### [Required action]
Beginning with the line containing "Open the notification bell icon" and ending at the last line of the data, set down every line exactly, leaving out all pictures.

### [Data for the task]

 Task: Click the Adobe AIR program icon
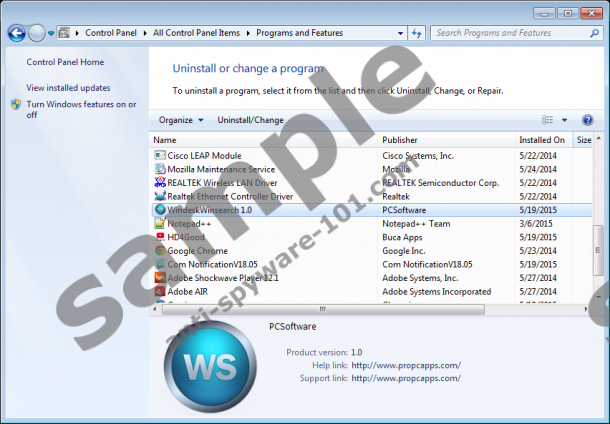click(x=160, y=292)
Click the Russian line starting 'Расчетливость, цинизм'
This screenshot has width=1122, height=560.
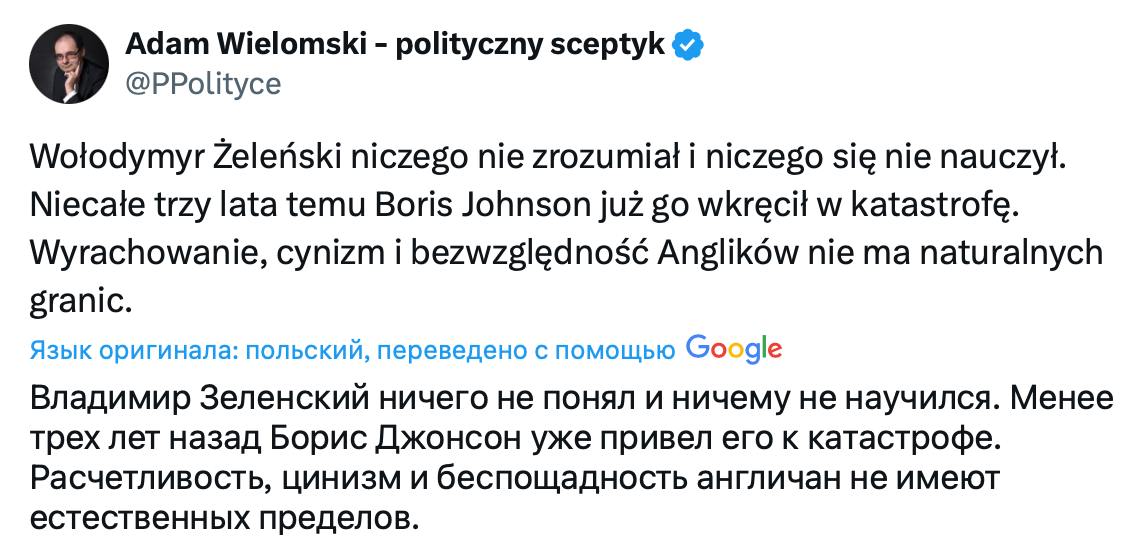(514, 479)
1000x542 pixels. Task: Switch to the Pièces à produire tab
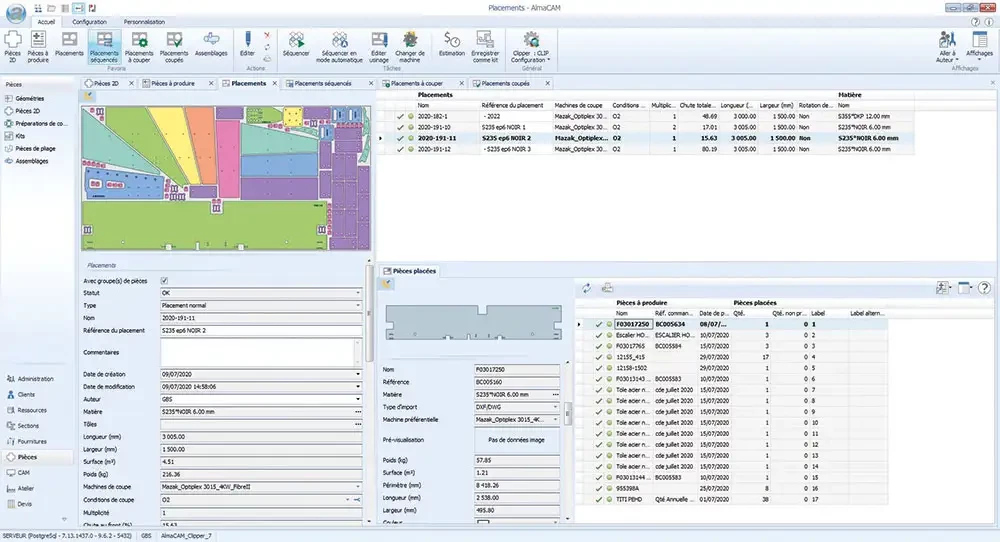172,84
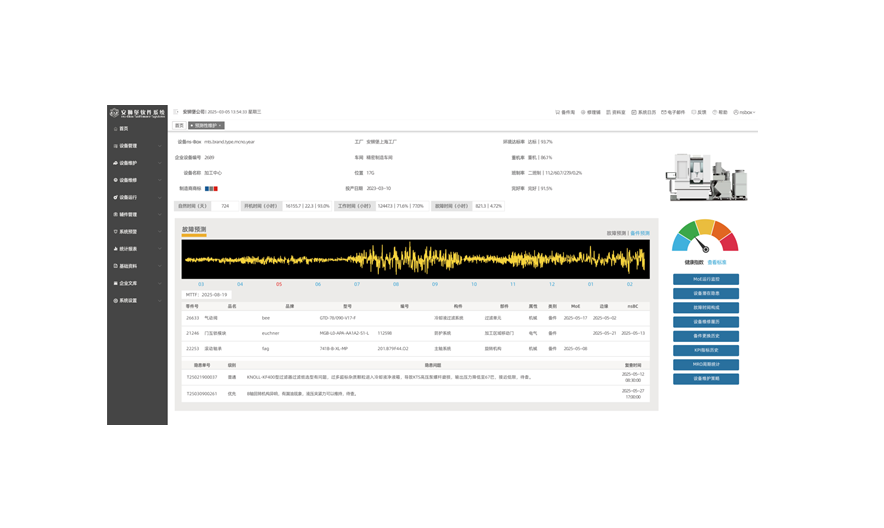Switch to the 首页 tab
This screenshot has width=884, height=528.
tap(179, 126)
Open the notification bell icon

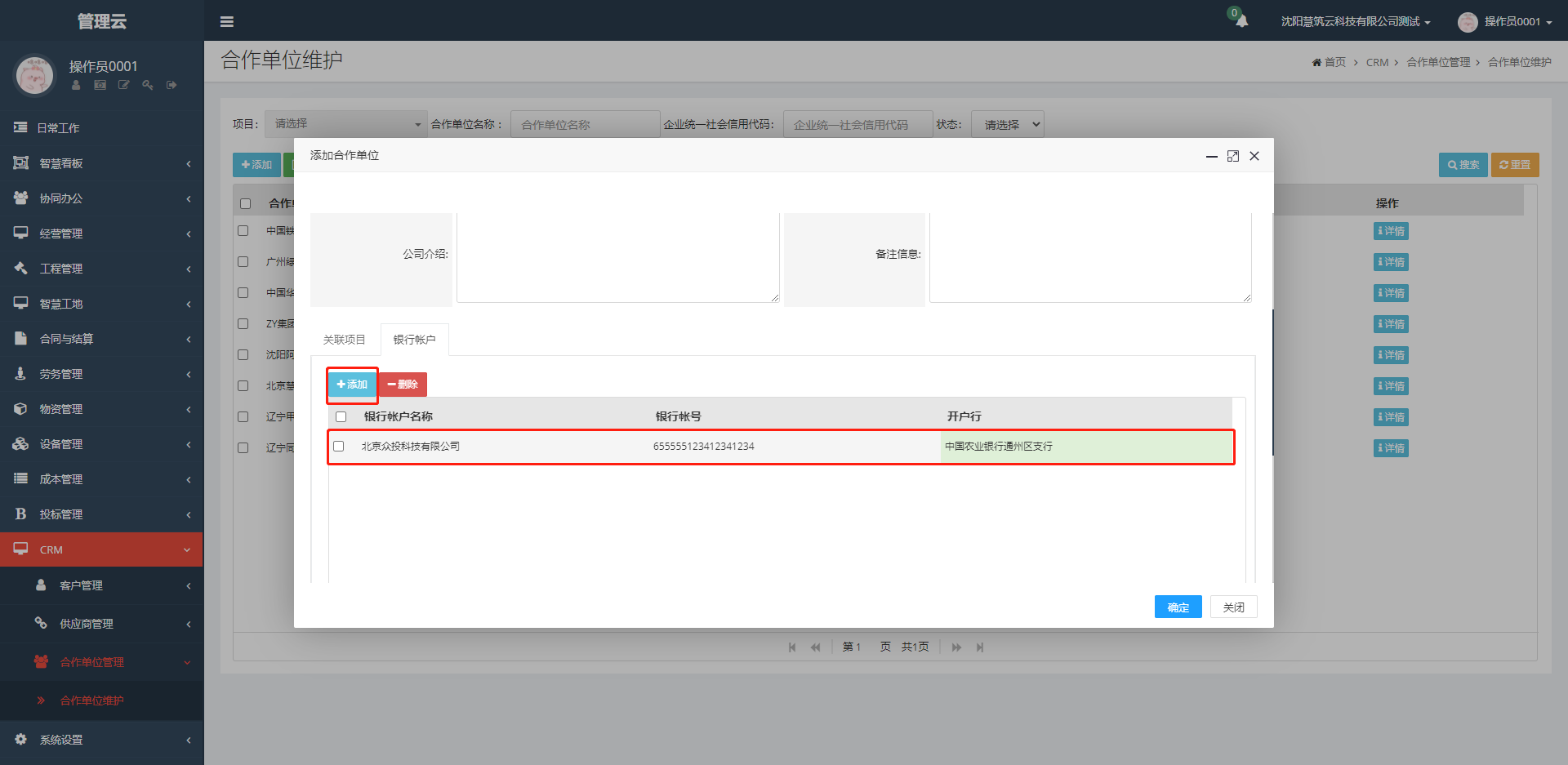1241,21
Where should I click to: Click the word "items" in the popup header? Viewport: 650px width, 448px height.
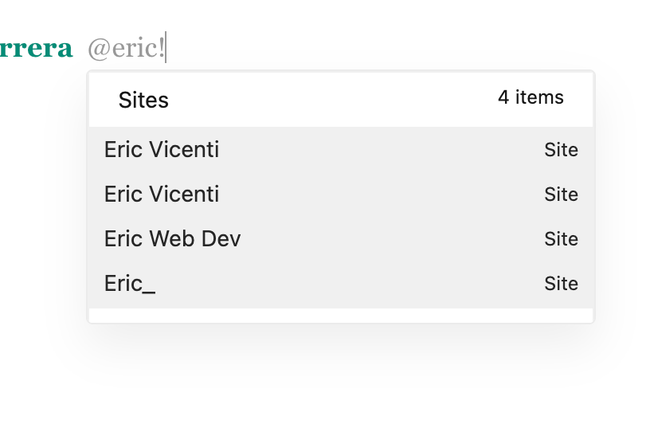(540, 98)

### [Task output]
Open the notification bell icon

1241,21
Where should I click to: Click the word "items" in the popup header? Viewport: 650px width, 448px height.
(540, 98)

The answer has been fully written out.